TASK TO COMPLETE: Continue the author interview about "Small Town Witch" from the point where it ends.

[START TEXT EXCERPT]

Q: I see that you, madam, not satisfied with owning an entire fantasy world, need to invade the ARW (Alleged Real World) as well. “Small Town Witch” sounds pretty close to magical realism, yes? Everything’s the same except we have, um, a few thousand spellcasting monstrous beings running around in Northern California. I wonder if anyone would even notice! Did you have more world-building to do with a small town in this world, or in describing an entirely new one?

A: What can I say? I love world-building and I never know when to stop! I think that I did more world-building for Seirenia for two reasons: I’ve been working on that world since I was thirteen (although it doesn’t resemble its original incarnation much at all by now), and I cheated with my small town because it’s actually mostly based on a place where I grew up—in Northern California. It prides itself on being weird, so there’s already plenty of strange things running around, but I do think people would notice if magic suddenly started to show up. (There would be photos up on the community blog, like the escaped parrot that roosts in neighborhood trees and sightings of the alleged “ghost” in a certain hotel.) I don’t know if magical realism applies, though, because the magic is front and center without too much of the realism. I call “Small Town Witch” alternately Urban or Contemporary or Modern Fantasy to emphasize that it’s in our time and our world. (As a joke, I once said that it was the opposite of Urban Fantasy because it’s not in a city, and wanted to coin the sub genre of Rural Fantasy, but I don’t know how many other books would join mine in that category!)

Q: Tell us more about the series (“The Fae of Calaveras County”) that you started with “Small Town Witch”, and particularly your decision to serialize the later volumes (available now on her Facebook page). Would you recommend that publication plan?

A: Well, I self-published “Small Town Witch” first on all of the traditional digital platforms like Amazon and Smashwords, but it’s been tough to get visibility with so many other books out there. I knew that my friend, Jimena Novaro, was releasing her novel “The Withering Sword” as a serial on both her website and on Wattpad—a website that lets writers share their stories for free. I learned from her and a few other writers that Wattpad is a good community to connect directly with readers, especially teens. So when I started to write the sequel to “Small Town Witch”, I decided to experiment with sharing the novel as I wrote it. Other than writing too fast for many readers to keep up with (I managed a rate of a chapter a day for the whole month of November), I think it was successful, and I’ve made some new friends and fans that way.

[END TEXT EXCERPT]
[START EXCERPTED DATA]

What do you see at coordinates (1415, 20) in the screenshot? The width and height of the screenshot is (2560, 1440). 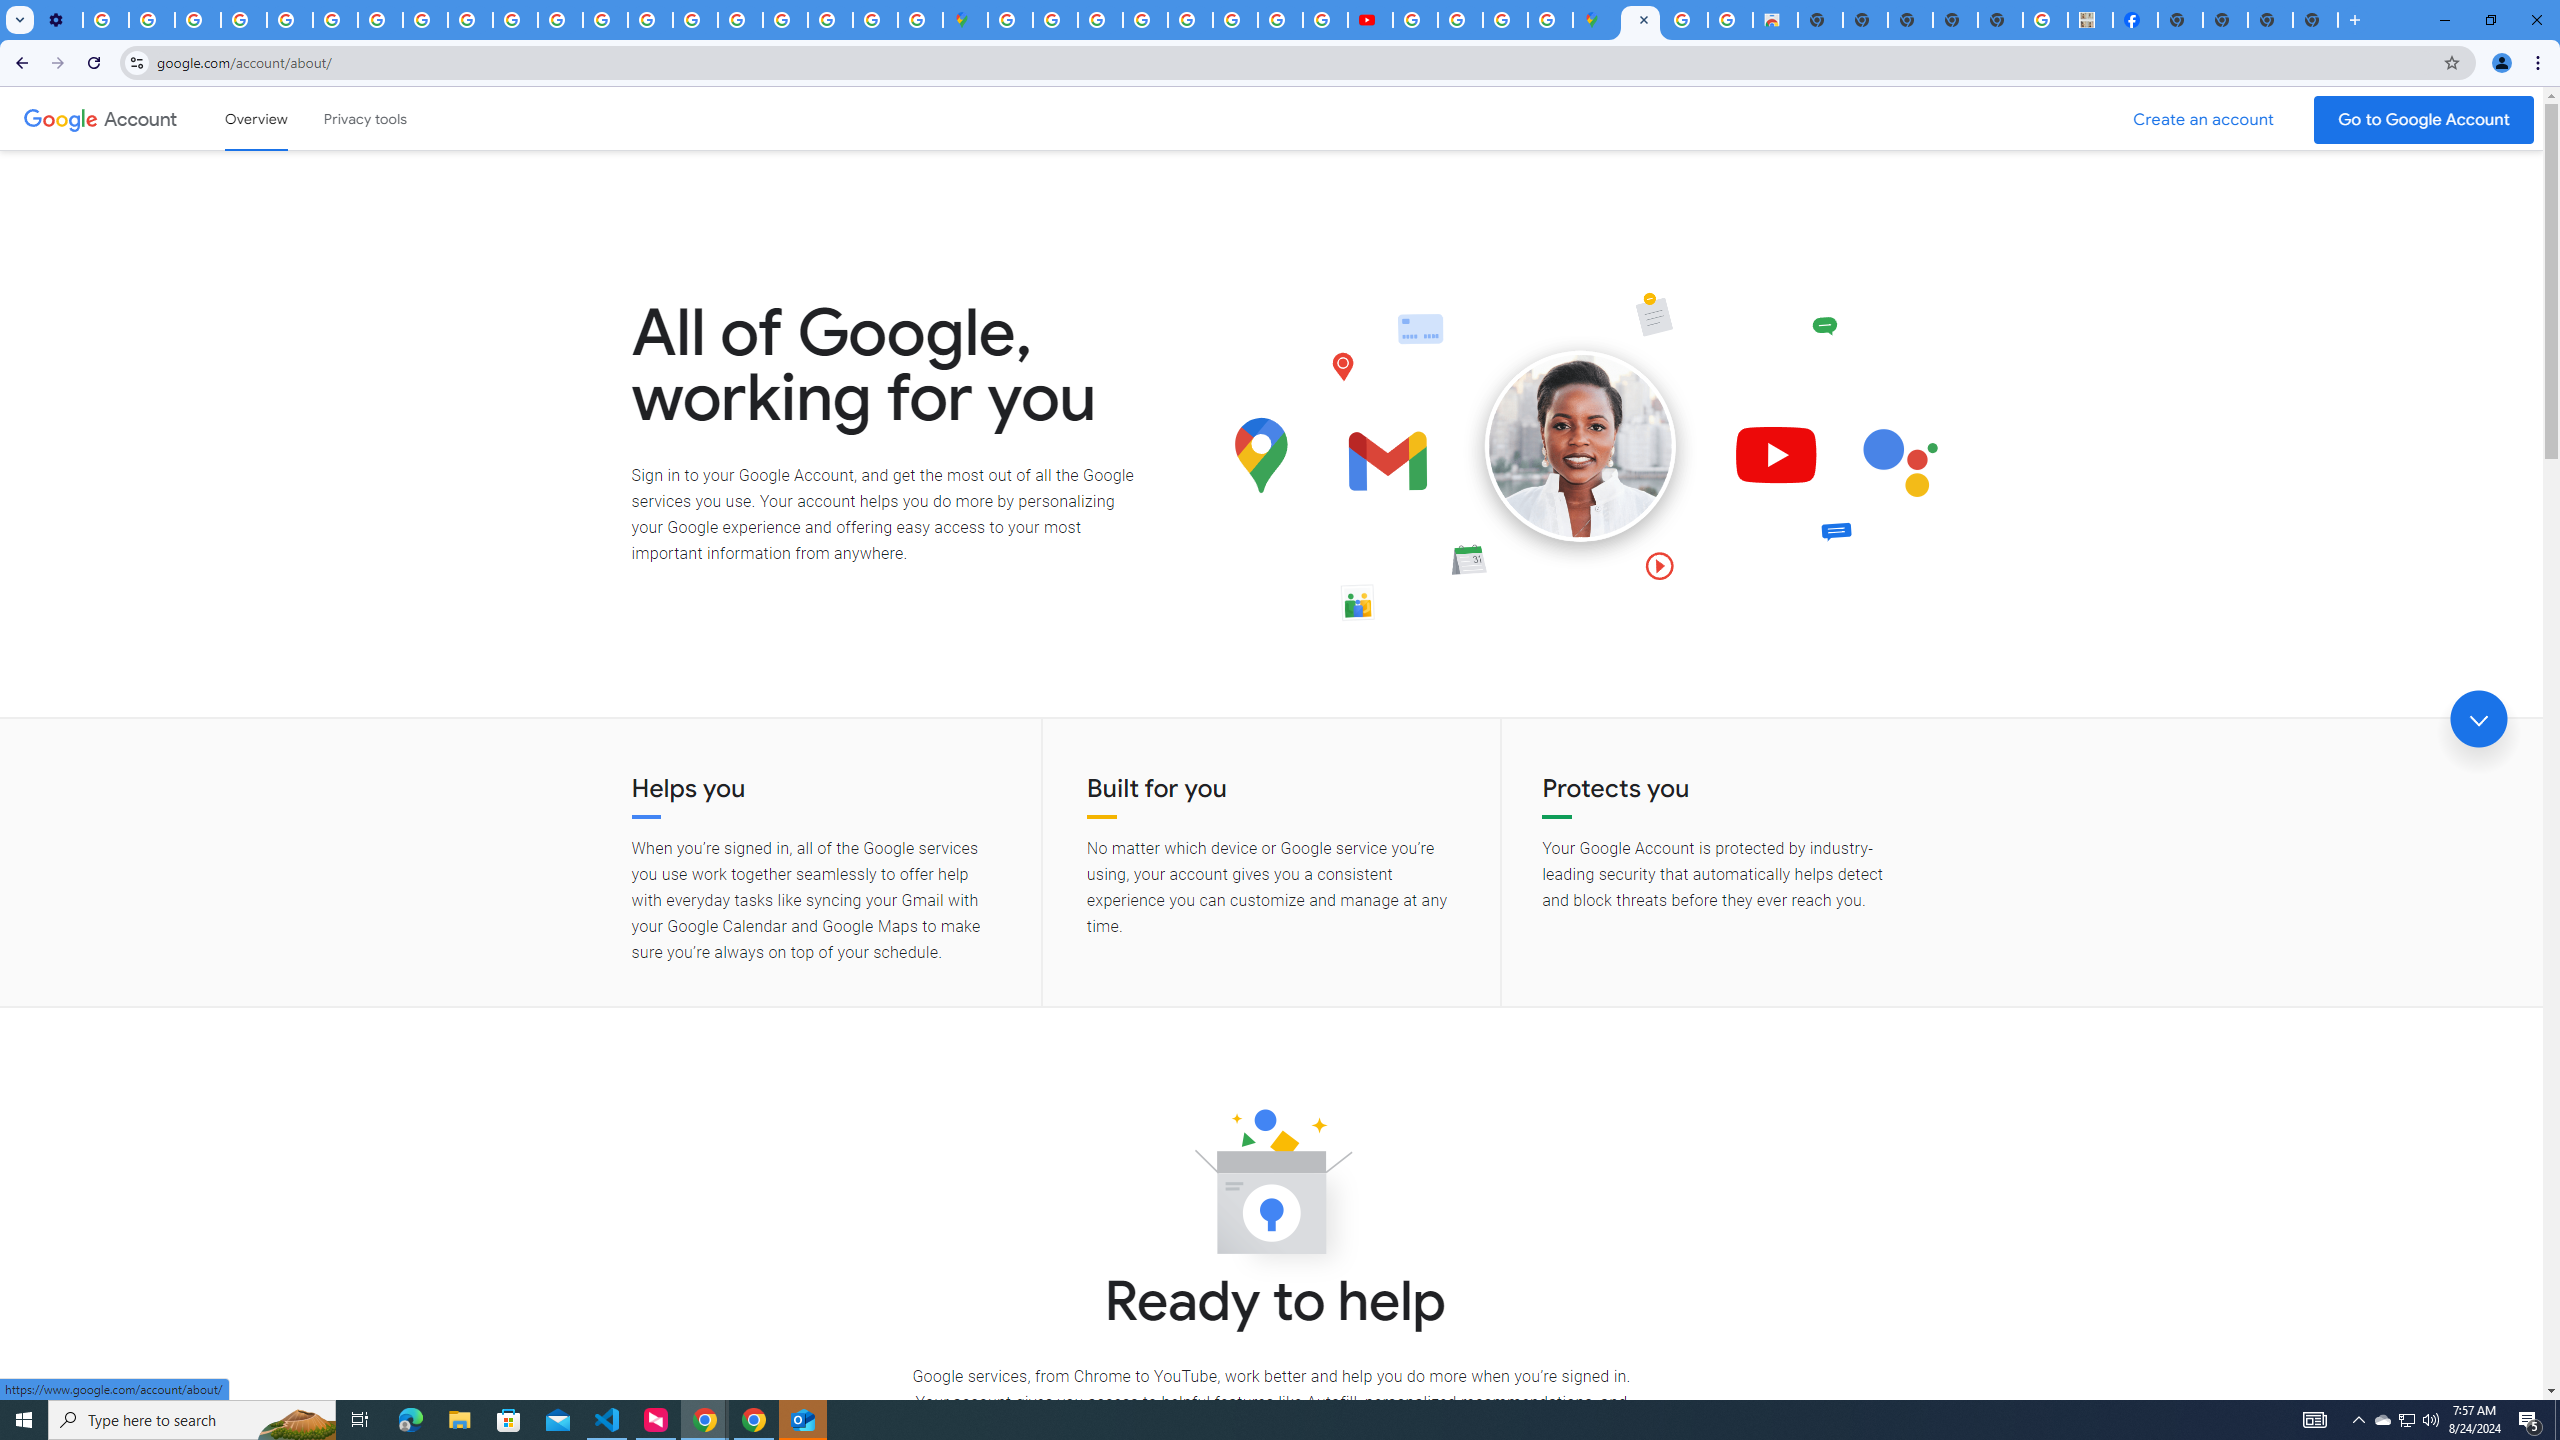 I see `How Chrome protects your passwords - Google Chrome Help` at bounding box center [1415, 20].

[END EXCERPTED DATA]
[START EXCERPTED DATA]

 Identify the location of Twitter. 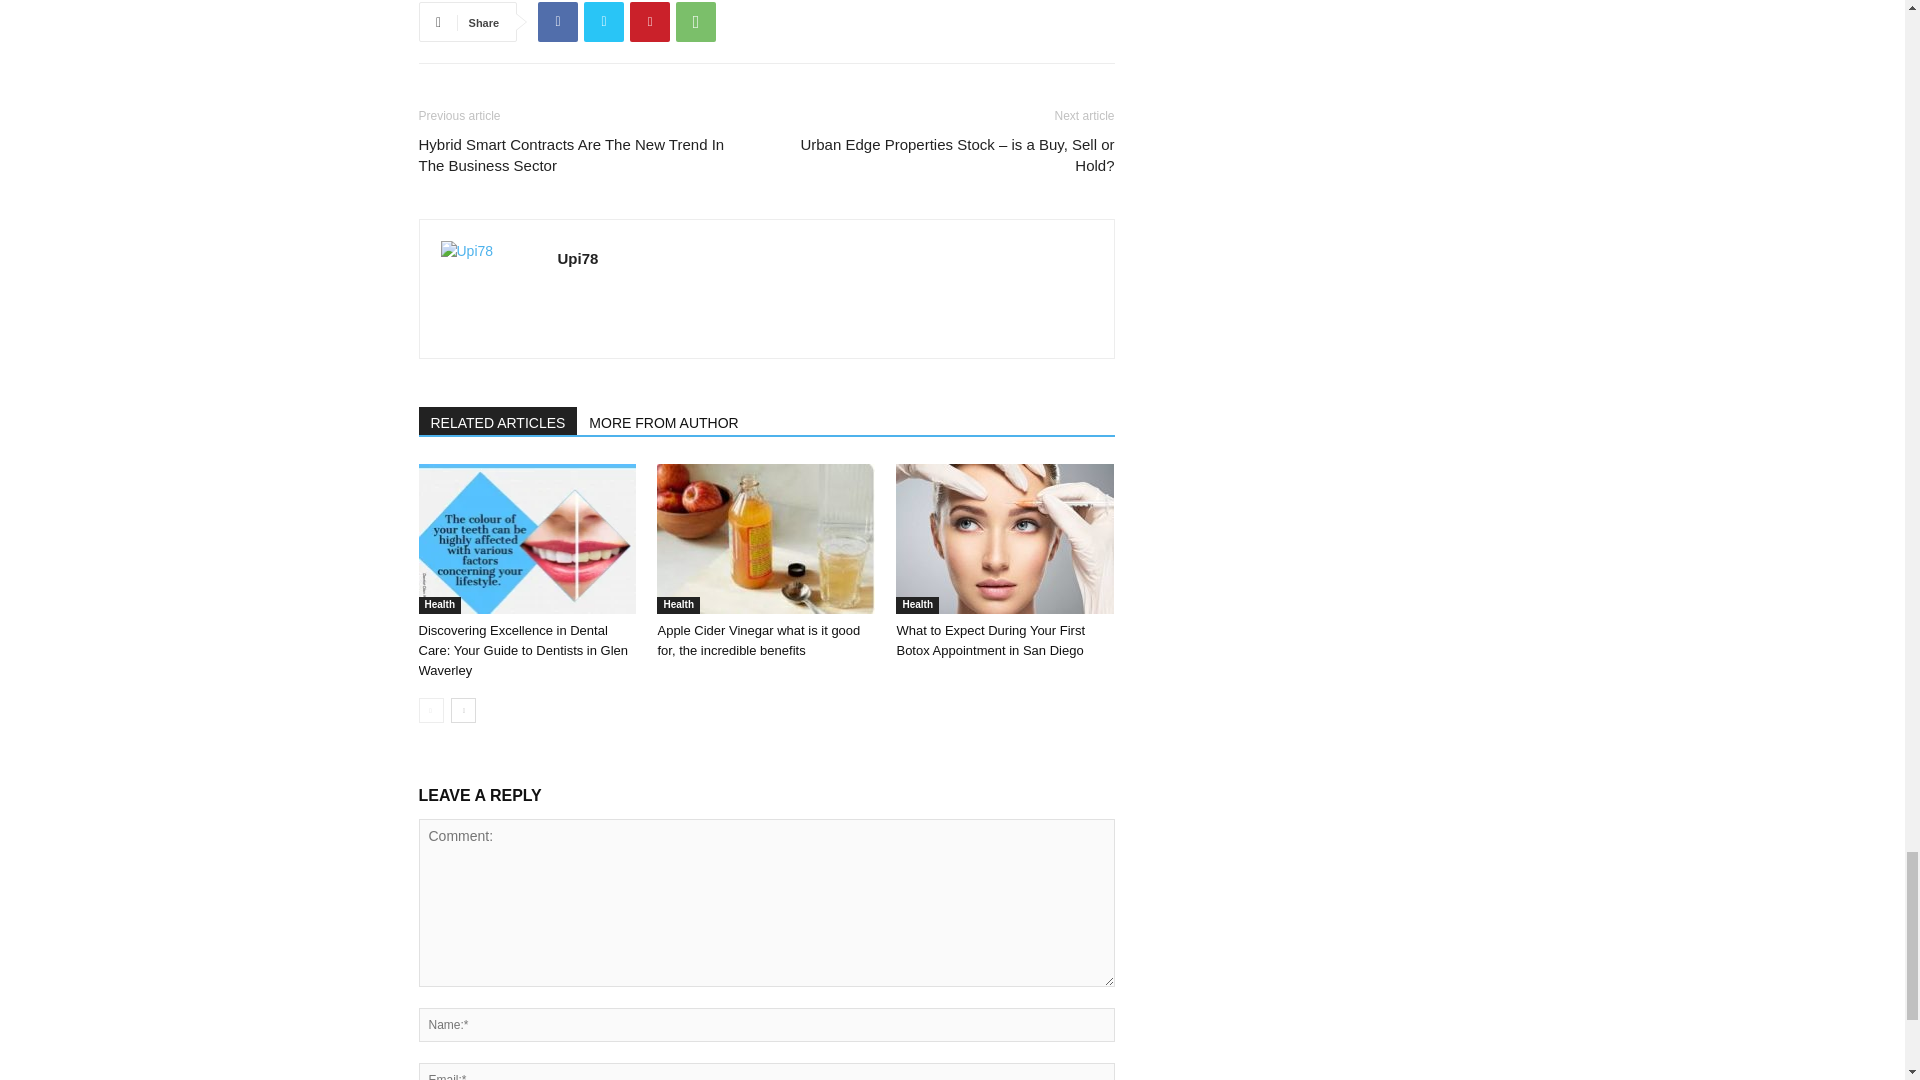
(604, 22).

[END EXCERPTED DATA]

RESULT OF THE TASK:
 I know many authors wouldn’t like this approach, because it means giving away your work for free. I don’t personally plan on leaving up my entire story there indefinitely—in the next few weeks, I’ll remove it from Wattpad and start revising the story to publish it as an ebook later. But for getting visibility, one of the major hurdles of a self-published author that doesn’t have the backing of a big publishing company or a huge marketing budget, I do recommend sharing at least some work with readers for free, on Wattpad, your own site, or any of the other similar communities. You get direct feedback. If you share the first part of a longer series, you can get people interested in later books. And not just self-published authors use this to find new readers—Margaret Atwood and Brandon Sanderson both have entire books on the site. Every author has to find their own plan that fits their work and their goals, so I don’t think it’s ideal for everyone, but it’s worth looking at as one option among so many available today.

Q: Are you a disciplined writer, with a regular schedule and habits? Notes, much? How about a Muse, did you pick up one of those along the way? And how are the two people inside your head getting along- Kristen the author and Kristen the marketer? Any fistfights, and if so who won?

A:I do try to keep up the habit of working on something every day. Sometimes I write a story, sometimes I work on outlines or world-building, other days it’s revision—but I keep my momentum going better when I do some kind of writing and my stories stay fresh in my mind. I’m trying to cut back on my massive amount of notes that I do for each project, because I can spend too much time planning and never get to the actual story. My Muse is a hyperactive child who gets easily distracted by shiny things, but when she’s focused she hovers over my shoulder to demand everything from explosions to unicorns.

 Kristen the writer has been a strong force since I was eight and started my first notebook (which was blue and had a unicorn on the front). It’s been much harder to learn how to be Kristen the marketer. I hate trying to talk about myself in job interviews or self-evaluations, and I’m very shy about asking for anything like “buy my book”. I try to approach it as I’m excited about my stories and I want to share them with other people, so I think about what I can say to explain why I think they are interesting. Marketing is still a very new skill for me, though, and Kristen the researcher has been hard at work to dig up virtually every article and book on the subject so I can learn more. But when it comes to any kind of decisions that I have to make, like what’s the best kind of cover art (something that follows bestselling trends versus something that I think represents my story), then Kristen the writer has been winning every time. As a result, I might not be making the best plans from a marketing perspective (I am giving away stories for free on Wattpad after all, and I don’t think the cover of “A Flight of Marewings” looks like any traditionally published fantasy book released in the last five years). That kind of stubbornness is probably not going to make me as much money.

Q: You seem quite open to sharing space on the web at your site and on your blog with other authors. Names, we must have the names for future interrogation purposes. What’s your theory about sharing interests with other authors- is it United We Stand, or I Am a Rock/Island? And BTW, is this strictly a Hear Women Roar deal, or is the Y chromosome set also welcome?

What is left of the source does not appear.